Bisnis.com, DENPASAR -- Penerimaan pajak hotel dan restoran di Bali yang dilakukan dengan sistem terintegrasi secara elektronik masih belum memuaskan.
Hal tersebut diuangkapkan langsung oleh Gubernur Bali Wayan Koster yang menilai sistem terintegrasi secara elektronik yang telah berjalan dua tahun tersebut masih memiliki celah untuk dicurangi.
Pasalnya, masih ada sejumlah hotel dan restoran yang belum tercatat sebagai wajib pajak dan tehitung ilegal dalam menjalankan usaha.
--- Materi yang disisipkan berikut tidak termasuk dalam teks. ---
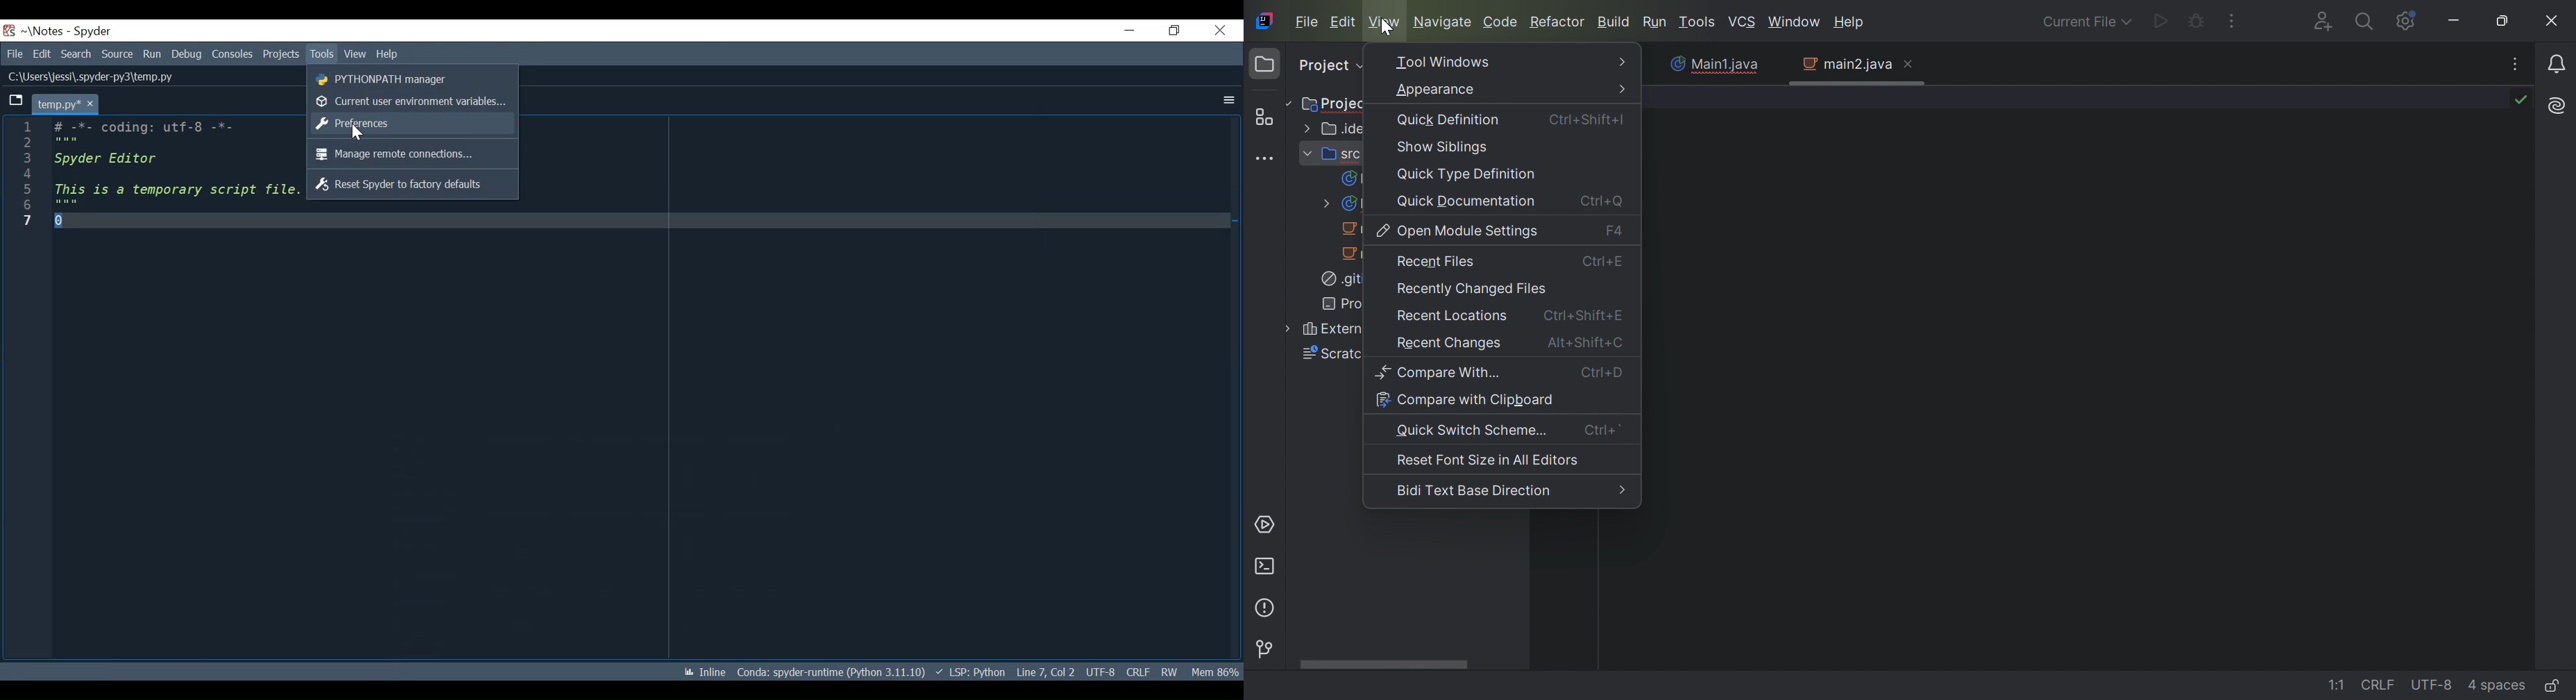  What do you see at coordinates (393, 53) in the screenshot?
I see `Help` at bounding box center [393, 53].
Selain itu, banyak juga pelaku usaha yang menyiasari sistem yang ada.
"Sistem yang diteapkan kabpaten kota masih banyak lemahnya, masih banyak bocor, dalam penegrtian banyak yang ielagal belum masuk dan menyiasati sistem yang ada, sehingga PAD yang bersumber dari pajak hptel dan restoran belum memberikan gambaran riil dan masih bisa kita pacu," katanya, Kamis (9/12/2021).
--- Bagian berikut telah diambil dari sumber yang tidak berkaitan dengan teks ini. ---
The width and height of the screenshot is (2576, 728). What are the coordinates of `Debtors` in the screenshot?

Berdasarkan data Bank Indonesia, terbatasnya perolehan dari pajak daerah (pajak hotel, restoran, hiburan) serta retribusi daerah wisata, telah membuat perubahan pada pagu anggaran (APBD-P). Perubahan tersebut yakni pada PAD kabupaten/kota yang menurun dari sebelumnya 35,29 persen menjadi 31,07 persen di kuartal III/2021.
Sementara itu, daerah dengan persentase realisasi pendapatan terendah pada kuartal III.2021 adalah Kabupaten Badung, yaitu sebesar 41,81 persen dari pagu anggaran. Kondisi ini disebabkan oleh turunnya realisasi pendapatan pajak dan tertahannya realisasi retribusi daerah.
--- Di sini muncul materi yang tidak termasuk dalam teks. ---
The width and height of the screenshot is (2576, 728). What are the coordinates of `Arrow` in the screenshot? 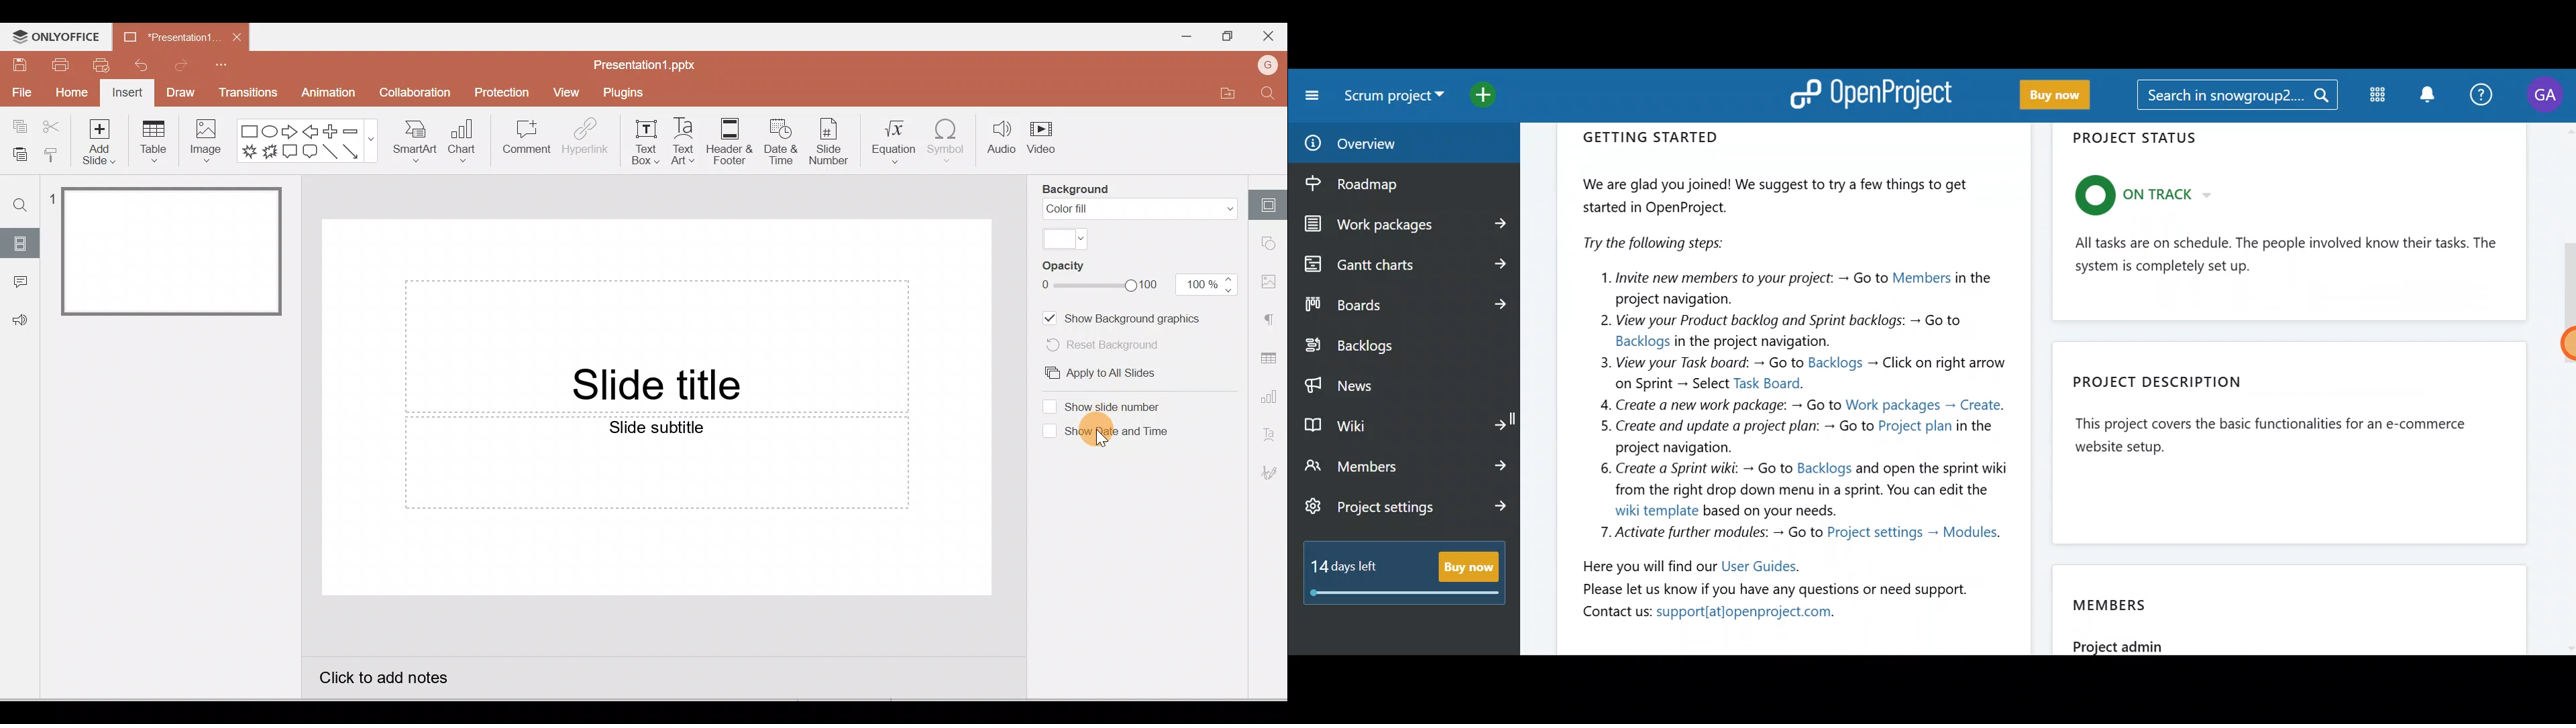 It's located at (351, 152).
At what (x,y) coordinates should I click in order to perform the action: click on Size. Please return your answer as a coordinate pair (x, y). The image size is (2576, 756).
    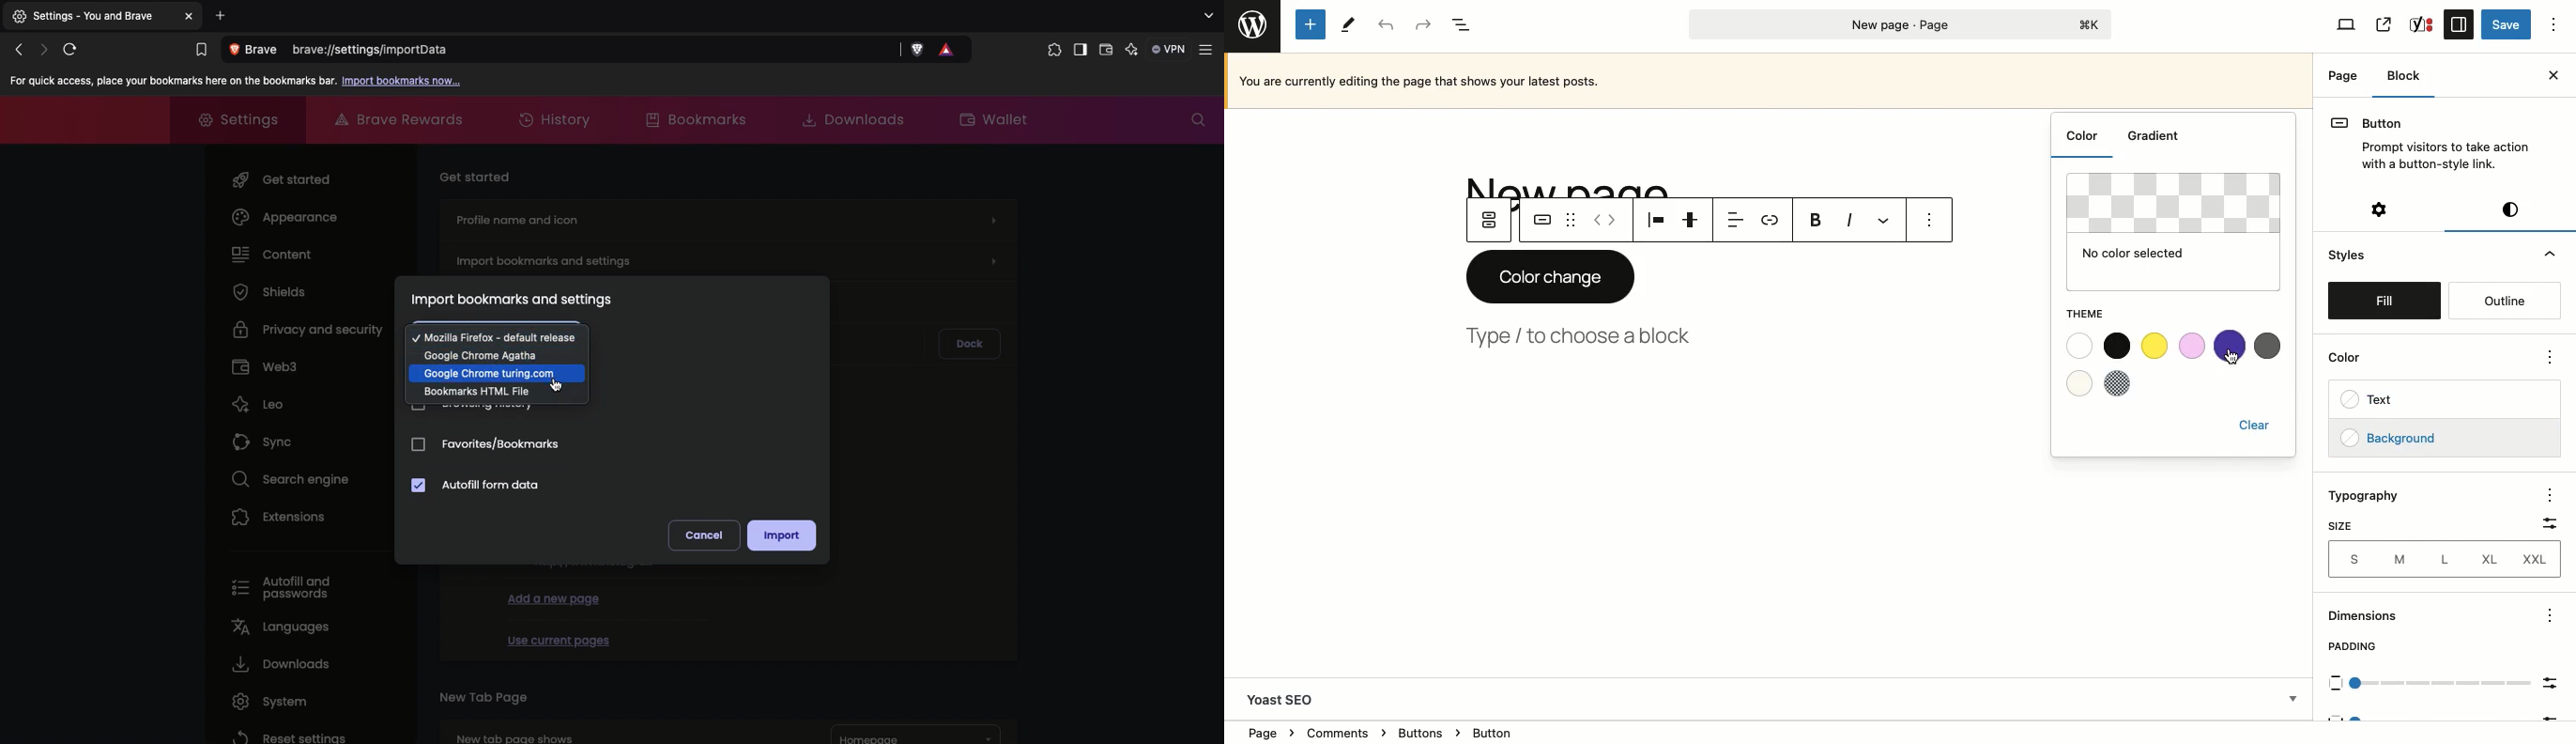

Sebagai pusat pariwisata Bali, melambatnya kunjungan wisatawan berdampak signifikan pada penurunan setoran pajak dari pelaku usaha hotel dan restoran. Tertahannya kunjungan wisatawan juga menjadi alasan terhadap penurunan penghimpunan retribusi daerah, terutama di wilayah Daya Tarik Wisata (DTW).